■ EXPLORE THE MATERIAL:
- 1) Answer these questions using the text on coping after stoma surgery:
(a) Which scale did Bekkers et al (1995) use, and at how many months after surgery?
(b) According to Finlay (2011), which physical changes hurt stoma patients' sense of self and self-worth?
(c) According to Vonk-Klaassen et al (2016), what have patient outcome measures after bowel surgery traditionally focused on?
- 2) Carry on the text on coping after stoma surgery from where it stops.

■ TEXT PASSAGE:
+--

More than two decades ago Bekkers et al's (1995) seminal study of patients' ability to cope with, and their expectations of life after, stoma surgery, included self-efficacy, task performance and adaptation. The researchers used the Psychological Adjustment to Illness Scale (PAIS-SR) at 4 and 12 months after surgery. Identifying the ability to self-care after surgery was influenced by sense of self and support. Patients with strong feelings of self-efficacy who received good support and developed strategies for adaptation had fewer post-surgical psychological problems and coped better with the physical changes. These findings were evident in later research (Black, 2018). Patients demonstrating poor psychological adaptation saw their lives much more negatively. Black's (2018) study found participants describing their ‘world had collapsed’ or that they had been ‘cast adrift’ (Black, 2018). Finlay (2011) reported that physical changes in mobility and motility had adversely affected stoma patients' sense of self and self-worth. For these patients, the physical pain accompanying what they saw as their body being ‘damaged by surgery’, led to them seeing their body as ‘alien—it's not me anymore’. This change in self-perception is not new (Svenaeus, 2001), and for patients to adapt to the changes and have the best possible quality of life, there needs to be professional support and guidance from diagnosis onwards.

Lack of recognition of the psychological impact and its potential adverse affect on lifestyle may in part be because, traditionally, patient outcome measures following bowel surgery have focused on specific medical complications, stoma problems, clinical health status and physical function (Vonk-Klaassen et al, 2016). This needs to change to assessing all aspects of need throughout the long trajectory of bowel surgery, stoma formation, recovery and the after-treatment phase. For a patient to have the best possible chance of positive life adjustment, psychological care needs to begin at diagnosis and continue throughout the lifespan.

+--

■ DATA EXTRACT:
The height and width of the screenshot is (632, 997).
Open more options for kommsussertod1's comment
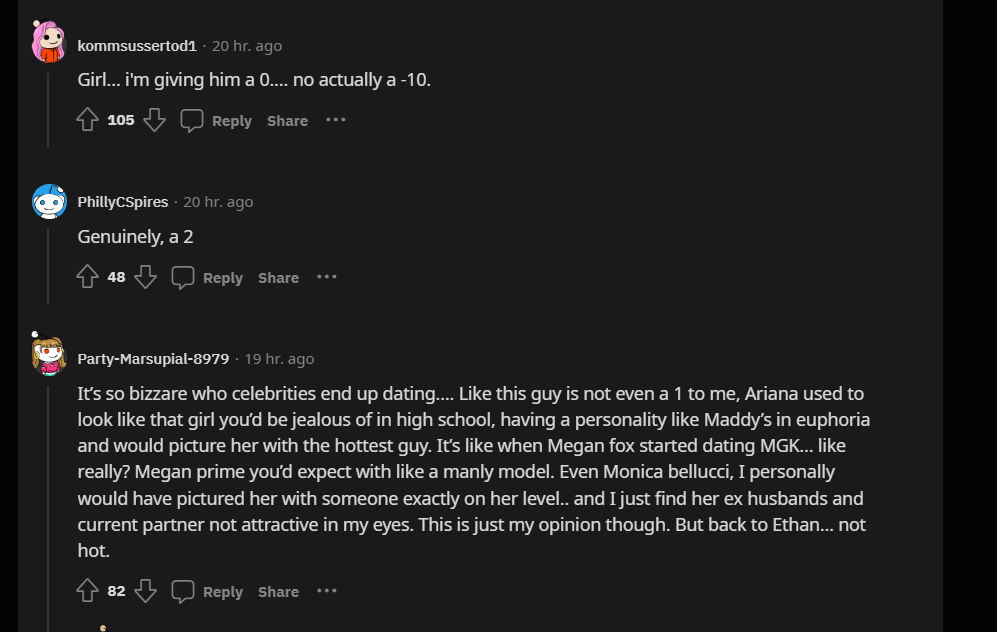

+--

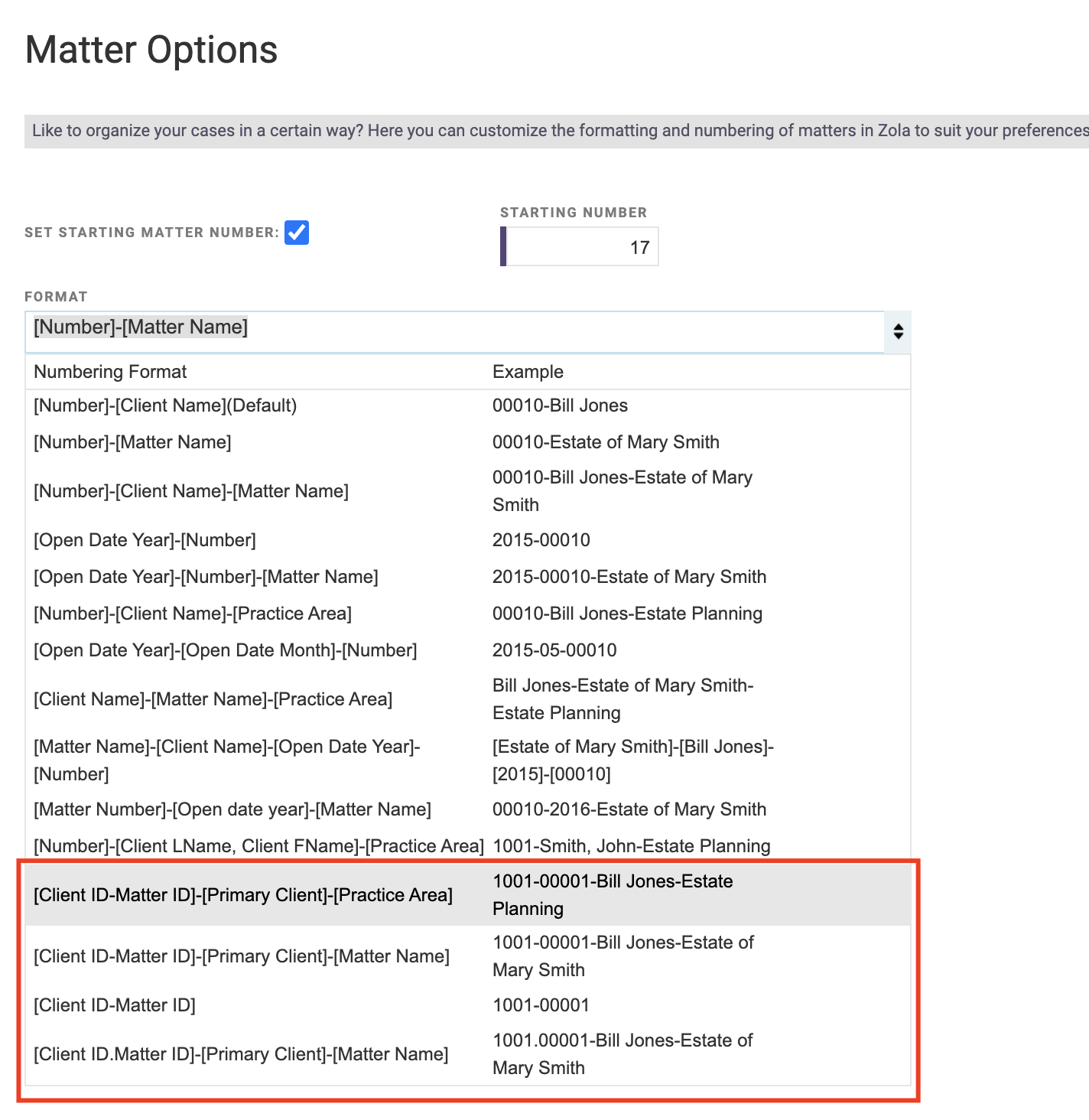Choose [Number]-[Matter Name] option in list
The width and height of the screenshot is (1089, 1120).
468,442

+--

■ ANSWERS TO THE EXERCISES:
- 1)
(a) The Psychological Adjustment to Illness Scale (PAIS-SR), at 4 and 12 months after surgery.
(b) Changes in mobility and motility.
(c) Specific medical complications, stoma problems, clinical health status and physical function.

- 2)
Timely and appropriate information can help adjustment (and hence QoL), yet, the most frequently cited unmet needs are practical advice and short, medium and longer term information on coping strategies (Adams et al, 2009; Vonk-Klaassen et al, 2016). Information is available during treatment (from specialist nurses), but time after time, research indicates there is a strongly expressed need for information after cessation of therapeutic intervention (Black, 1992; Notter, 2002, DH, 2007; Notter and Chalmers, 2012; Black, 2018). The absence of long-term accessible guidance has resulted in patients having to seek information through comparison with others—they have often made their own contacts with other patients through personal and social media or, in some instances, patient support groups. Such social comparisons enable individuals to use external (to them) patient images to evaluate their own progress along the disease pathway. If these contacts are perceived to be progressing well in their disease trajectory, they are seen as offering an ‘upward comparison’, while those whose condition is worse are seen as giving a ‘downward comparison’ (Suls, 2012). Where a patient can compare themselves favourably with others, it appears to support positive adjustment to the diagnosis of disease, resultant surgery and long-term outcomes. Those who make an ‘upward comparison’ can then, in their own turn, help other patients struggling to adapt (Suls, 2012).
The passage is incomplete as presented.